[What to work on] The output should consist solely of the line containing "南昌 (432, 2044)" and the lines that follow it through the end of the data below.

[Records to use — start]

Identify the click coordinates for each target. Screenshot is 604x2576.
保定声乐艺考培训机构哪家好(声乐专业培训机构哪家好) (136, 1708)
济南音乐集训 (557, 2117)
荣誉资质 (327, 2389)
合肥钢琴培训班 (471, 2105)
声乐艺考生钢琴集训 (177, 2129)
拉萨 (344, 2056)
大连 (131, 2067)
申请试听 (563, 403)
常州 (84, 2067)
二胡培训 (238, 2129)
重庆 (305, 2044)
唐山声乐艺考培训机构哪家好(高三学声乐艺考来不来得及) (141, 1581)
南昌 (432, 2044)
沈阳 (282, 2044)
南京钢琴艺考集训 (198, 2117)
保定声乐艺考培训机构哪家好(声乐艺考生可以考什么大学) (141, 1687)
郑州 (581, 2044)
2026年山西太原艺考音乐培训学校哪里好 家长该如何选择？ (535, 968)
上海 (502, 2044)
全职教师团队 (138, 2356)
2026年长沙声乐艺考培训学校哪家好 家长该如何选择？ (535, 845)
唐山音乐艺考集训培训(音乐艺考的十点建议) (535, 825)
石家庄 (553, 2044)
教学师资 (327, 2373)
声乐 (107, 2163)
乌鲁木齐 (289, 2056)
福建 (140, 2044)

[Records to use — finish]

[Exercise answer]
南昌 (432, 2044)
沈阳 (282, 2044)
南京钢琴艺考集训 (198, 2117)
保定声乐艺考培训机构哪家好(声乐艺考生可以考什么大学) (141, 1687)
郑州 (581, 2044)
2026年山西太原艺考音乐培训学校哪里好 家长该如何选择？ (535, 968)
上海 (502, 2044)
全职教师团队 (138, 2356)
2026年长沙声乐艺考培训学校哪家好 家长该如何选择？ (535, 845)
唐山音乐艺考集训培训(音乐艺考的十点建议) (535, 825)
石家庄 (553, 2044)
教学师资 (327, 2373)
声乐 (107, 2163)
乌鲁木齐 (289, 2056)
福建 (140, 2044)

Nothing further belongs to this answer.